I remember as a child seeing some monarchs in our large flower gardens at home in Kewaunee but I don’t recall any native milkweed plants near our place. The only native species there are the common milkweed, Asclepias syriaca (as-KLEE-pea-as si RHY-i-ca) and the swamp milkweed, A. incarnata (in-car-NAY-ta) on which those adults would have been feeding when they were in their larval stage. Either the adults in our garden were feasting on the nectar of various flowers or weeds or the males were pursuing females for mating.
Our front yard now is ablaze with colorful flowers, some perennials and some annuals, all of which are attractive especially to butterflies and hummingbirds. The swamp milkweed appears to be the favorite but the smaller Mexican milkweeds and the Mexican sunflower are also attractive to the visitors. A few tall verbenas rank a close third in favorites.

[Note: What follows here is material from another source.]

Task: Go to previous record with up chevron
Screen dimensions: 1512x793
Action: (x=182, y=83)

The two host plant species which have been virtual magnets to the female monarchs again, and on which they have laid many eggs, are (1) the tall native swamp milkweed, whose species name of “incarnata” means flesh-colored, and (2) the Mexican milkweed, Asclepias curassavica (cur-a-SAV-i-ca). I’ve also heard this flower called the bloodflower and the scarlet milkweed. It is strictly an annual at our latitude, is easy to grow from seed and the monarchs favor it quite highly. I counted a minimum of five monarch caterpillars on the eight Mexican milkweeds and four on the swamp milkweed a few days ago.
Another excellent host plant for attracting the monarch females and upon which they will deposit their eggs is the giant swan plant, or simply the swan plant. We did not get any of these plants this year but hope to next spring. A very good source for seeds of several species of monarch butterfly host plants is the “Monarch Watch” organization. Their website is monarchwatch.org, and their phone number for seed orders is 888.824.4464. This nonprofit group, dedicated to education, conservation and research ranks very high in my book.

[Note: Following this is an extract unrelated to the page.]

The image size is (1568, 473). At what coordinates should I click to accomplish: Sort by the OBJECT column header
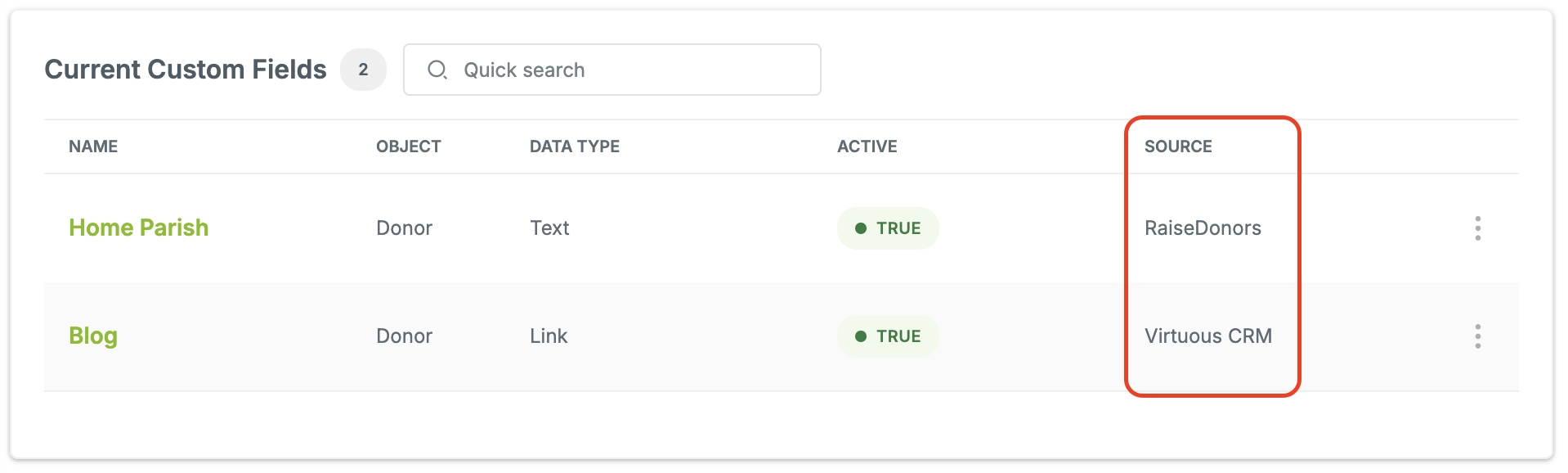[x=408, y=146]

Dr. Karen Oberhauser, who has been studying the monarchs for more than 34 years and is one of the founders of this group, has, along with Ba Rea and Michael Quinn, written an outstanding little book, Milkweeds, Monarchs and More, a Field Guide to the Invertebrate Community in the Milkweed Patch. Its color photos are excellent and I refer to this little gem of a field guide a lot.
The 4×8-foot raised bed in our front yard, in which we plant all of our milkweed plants along with other butterfly and hummingbird-attracting plants, is what the Monarch Watch group promotes and calls a monarch way station. It provides these incredible butterflies with nectar on their way north, both nectar and larval host plants throughout the summer and finally more energy-rich nectar for the monarchs as they stop to feed along their fall migration to Mexico.
What a highly precarious balance exists between our needs and the needs of other species with which we share the planet. Many require our help.
We hope these wonderful creatures are having a good summer in their entire breeding region and that next spring their progeny will return in greater numbers to provide nature lovers with more exciting observations. Summer would be very incomplete without monarch butterflies.